SOURCE DOCUMENT>
# When is a chain worn out? (Teeth getting short)



## bogydave (Oct 14, 2012)

How far can you file down the teeth?
I've been cutting where I have to drag the logs.
Sometimes they get dirty & the chain seems dull on the last few cuts.
I sharpen after each trip, clean the saw & bump the rakers about every 4th sharpening.

Bumped the gravel road today on the last log,
RPM jumps up, saw not pulling & I see dust instead of chips.
So I use leverage to finish (green birch so I got away with it).


I'm near the angle mark. I figured when the angle mark is gone, time for a new chain ? Sound about right?
Have knocked down the rakers a few times too. Will again tonight.
Stihl  33RS72 (20")
New vs old Pic:


----------



## geoff1969 (Oct 14, 2012)

in that photo you have the old chain at top and the newer chain at the bottom = look on the bottom newer chain and on the cutter tooth you will see a line indented mark on top the cutter teeth on the back edge of cutter = hit that shes stuffed ..


----------



## Fifelaker (Oct 14, 2012)

The witness mark or when they start breaking.


----------



## Freeheat (Oct 14, 2012)

Keep cutting you still have teeth left


----------



## mecreature (Oct 14, 2012)

i would treat myself to a new chain

good job on that chain


----------



## smokinj (Oct 14, 2012)

That chain still has life in it.


----------



## basod (Oct 14, 2012)

I've got a couple that are slimmer than that.
Save em for cutting a railroad tie or when I want to flushcut a stump on a new trail.


----------



## bogydave (Oct 14, 2012)

I'm curious how far I can take it. Now I almost have no rakers sticking up.
I should have kept track on how much I've cut with it.
There's angle marks on the old one, the reflection angle blinds them out in the pic, both chains are Stihl 33RS.

I'll use it up until a tooth breaks . Don't want to start saving chains that are almost worn out & have them hanging around forever like Dad did. 
I don't think he ever threw one away.

Be nice to have a "chain recycle bin" at the saw dealerships. Some good steel being thrown away.


----------



## corey21 (Oct 14, 2012)

Still some cutting left in that chain.


----------



## Backwoods Savage (Oct 14, 2012)

I have a couple similar that I saved as backups. You still have some teeth so keep on filing.

Have you considered taking a wire brush with you Dave? Brush before cutting. That is why I don't like dragging logs is all the dirt you have to contend with. Dulls the chain super fast.


----------



## bogydave (Oct 14, 2012)

Backwoods Savage said:


> I have a couple similar that I saved as backups. You still have some teeth so keep on filing.
> 
> Have you considered taking a wire brush with you Dave? Brush before cutting. That is why I don't like dragging logs is all the dirt you have to contend with. Dulls the chain super fast.


 
Good idea.
I did find a few small gravel peas in the cut marks. Got them out before cutting.
Wire brush a good idea for the wet &/or muddy days.
1 more step & more bending over the log though. Maybe I'll make one on a long handle 

Yesterday a wire brush would've helped, I ticked the road. At least I was on the last log 
Usually pretty careful, cut 3/4 thru the roll & cut the other side.

DATA EXTRACT>
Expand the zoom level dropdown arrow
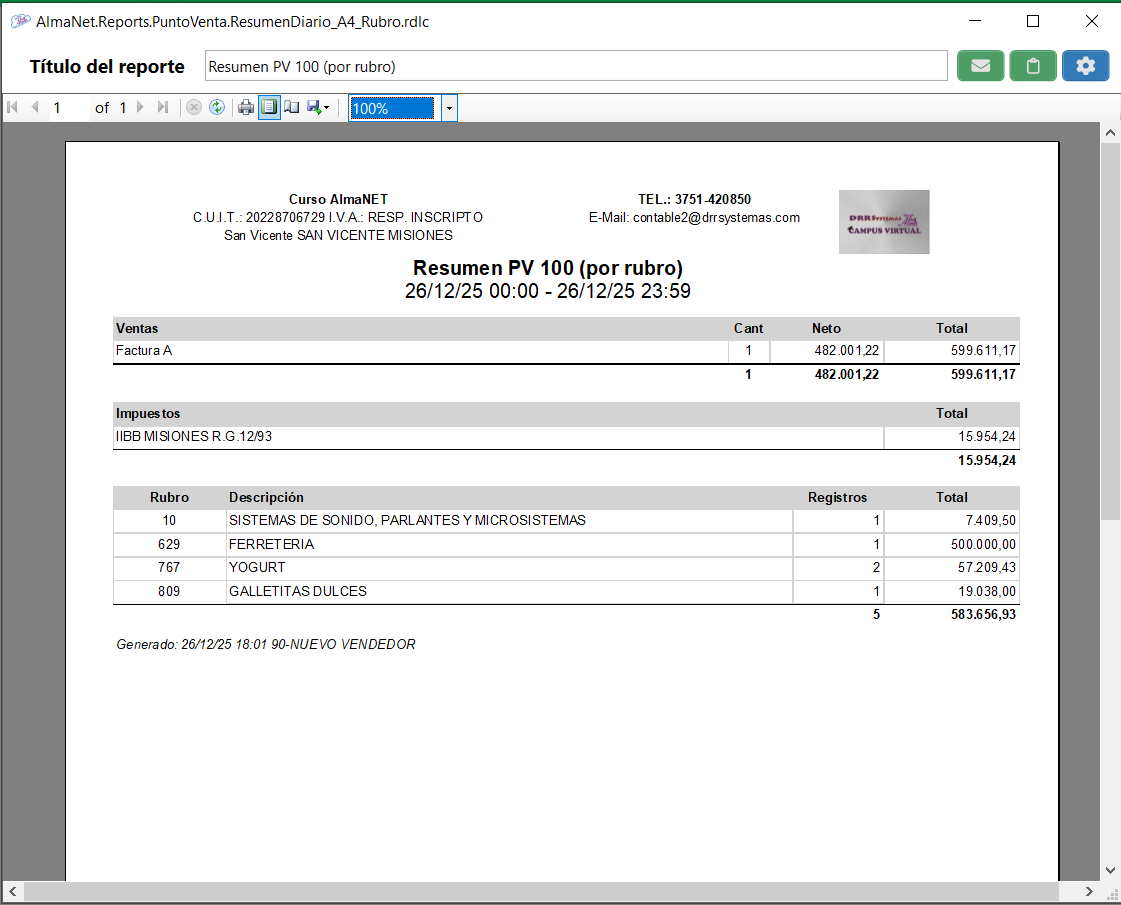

SET OF TASKS>
• A. Would you repeat, word for word, the stretch of the chain-wear thread from "I've got a couple" through "are Stihl 33RS."?
• B. In the chain-wear thread, why does Backwoods Savage dislike dragging logs? Answer in one to three sentences.
The data isn't needed here.

SOLUTIONS TO EACH TASK>
• A.
I've got a couple that are slimmer than that.
Save em for cutting a railroad tie or when I want to flushcut a stump on a new trail.


----------



## bogydave (Oct 14, 2012)

I'm curious how far I can take it. Now I almost have no rakers sticking up.
I should have kept track on how much I've cut with it.
There's angle marks on the old one, the reflection angle blinds them out in the pic, both chains are Stihl 33RS.

• B. Dragging logs means having to contend with all the dirt on them, and that dirt dulls the chain super fast.